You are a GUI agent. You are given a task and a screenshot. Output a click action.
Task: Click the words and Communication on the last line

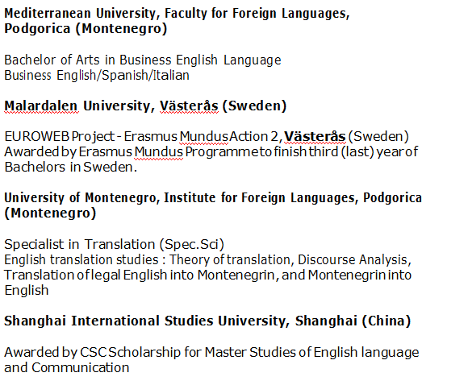pos(66,367)
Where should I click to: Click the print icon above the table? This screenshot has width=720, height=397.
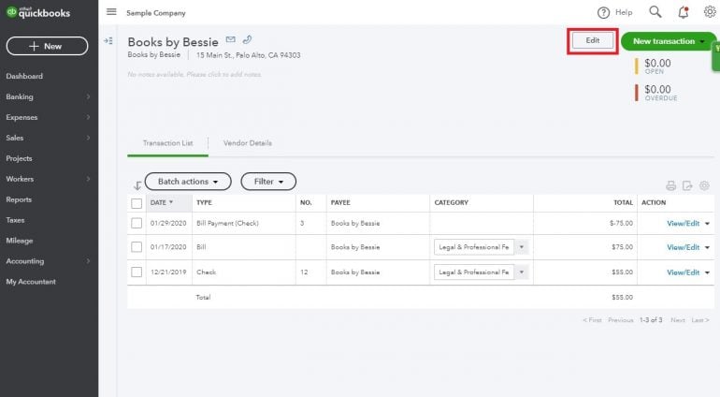(670, 185)
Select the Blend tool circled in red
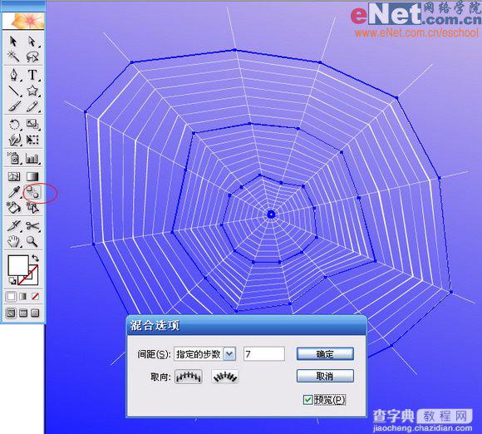Viewport: 482px width, 434px height. 32,192
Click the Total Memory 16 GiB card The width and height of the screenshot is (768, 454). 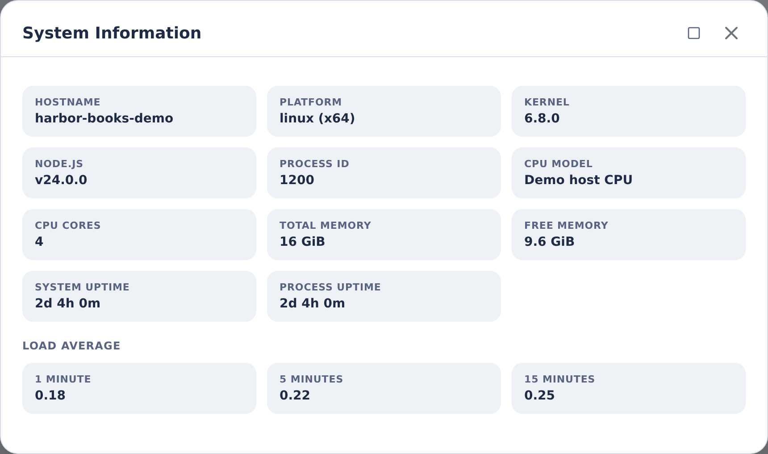click(384, 235)
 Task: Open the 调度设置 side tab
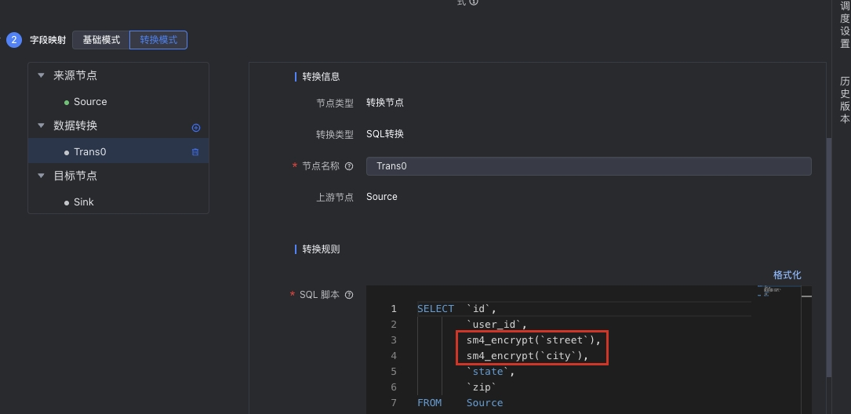tap(845, 25)
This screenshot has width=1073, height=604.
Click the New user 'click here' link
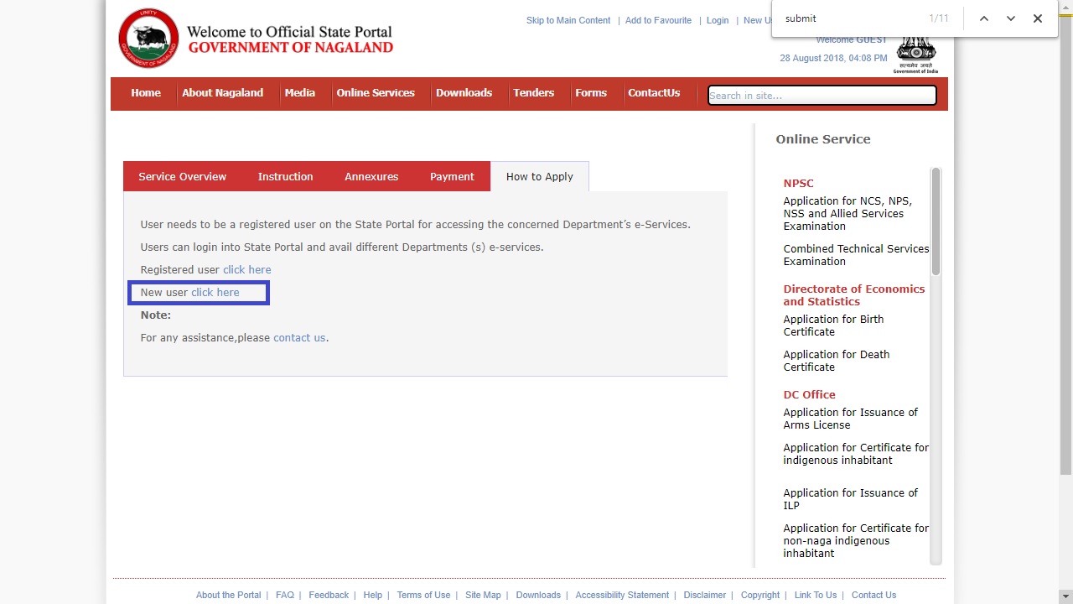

The problem
Render the records as a JSON list of strings, from the first line through the line containing "Viewport: 482px width, 434px height. 32,192", one string per line with blank lines skipped. Leave out the pictures.

Written response
[
  "You are a GUI agent. You are given a task and a screenshot. Output a click action.",
  "Task: Click the words and Communication on the last line",
  "pos(66,367)",
  "Where should I click to: Click the print icon above the table? This screenshot has width=720, height=397.",
  "(670, 185)",
  "Select the Blend tool circled in red",
  "Viewport: 482px width, 434px height. 32,192"
]